RECORDS TO USE
- - - - - - -
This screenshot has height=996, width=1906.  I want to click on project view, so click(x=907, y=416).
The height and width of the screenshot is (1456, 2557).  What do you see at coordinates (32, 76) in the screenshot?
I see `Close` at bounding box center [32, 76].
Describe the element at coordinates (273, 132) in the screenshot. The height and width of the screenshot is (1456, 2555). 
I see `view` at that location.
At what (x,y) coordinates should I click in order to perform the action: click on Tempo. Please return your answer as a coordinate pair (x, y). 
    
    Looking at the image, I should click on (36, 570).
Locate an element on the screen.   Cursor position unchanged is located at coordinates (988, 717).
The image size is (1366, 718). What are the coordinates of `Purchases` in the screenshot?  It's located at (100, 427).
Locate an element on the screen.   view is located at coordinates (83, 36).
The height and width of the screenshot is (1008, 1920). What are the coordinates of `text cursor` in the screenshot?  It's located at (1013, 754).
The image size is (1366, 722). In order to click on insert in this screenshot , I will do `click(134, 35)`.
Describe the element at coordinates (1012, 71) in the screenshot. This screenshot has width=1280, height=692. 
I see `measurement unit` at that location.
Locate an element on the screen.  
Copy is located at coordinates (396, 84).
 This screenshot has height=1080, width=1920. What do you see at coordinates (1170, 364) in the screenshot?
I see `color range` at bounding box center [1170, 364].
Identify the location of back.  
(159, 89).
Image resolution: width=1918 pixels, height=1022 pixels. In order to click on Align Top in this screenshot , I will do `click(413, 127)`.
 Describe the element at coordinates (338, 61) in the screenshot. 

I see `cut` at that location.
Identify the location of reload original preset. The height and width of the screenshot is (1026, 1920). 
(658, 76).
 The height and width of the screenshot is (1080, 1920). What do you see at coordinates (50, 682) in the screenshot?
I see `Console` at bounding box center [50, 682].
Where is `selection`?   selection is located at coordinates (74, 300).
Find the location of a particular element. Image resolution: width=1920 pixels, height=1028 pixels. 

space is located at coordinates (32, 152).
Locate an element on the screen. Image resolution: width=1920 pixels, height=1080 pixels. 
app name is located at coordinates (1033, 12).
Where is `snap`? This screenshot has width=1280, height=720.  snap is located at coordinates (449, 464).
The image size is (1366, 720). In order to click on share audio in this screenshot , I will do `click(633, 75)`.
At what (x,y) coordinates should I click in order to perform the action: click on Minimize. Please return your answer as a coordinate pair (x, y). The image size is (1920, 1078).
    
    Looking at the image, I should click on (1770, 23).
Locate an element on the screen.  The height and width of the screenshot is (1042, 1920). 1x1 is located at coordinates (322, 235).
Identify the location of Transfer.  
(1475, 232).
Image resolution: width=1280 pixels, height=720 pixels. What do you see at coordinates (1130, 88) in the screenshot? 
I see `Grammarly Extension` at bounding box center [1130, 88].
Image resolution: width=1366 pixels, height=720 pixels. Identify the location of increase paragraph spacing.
- - - - - - -
DO THIS
Copy out the listing above word for word, starting at the line that contains "Image resolution: width=1280" and continuing through the end of the listing.

TASK OUTPUT
Image resolution: width=1280 pixels, height=720 pixels. What do you see at coordinates (1130, 88) in the screenshot? 
I see `Grammarly Extension` at bounding box center [1130, 88].
Image resolution: width=1366 pixels, height=720 pixels. Identify the location of increase paragraph spacing.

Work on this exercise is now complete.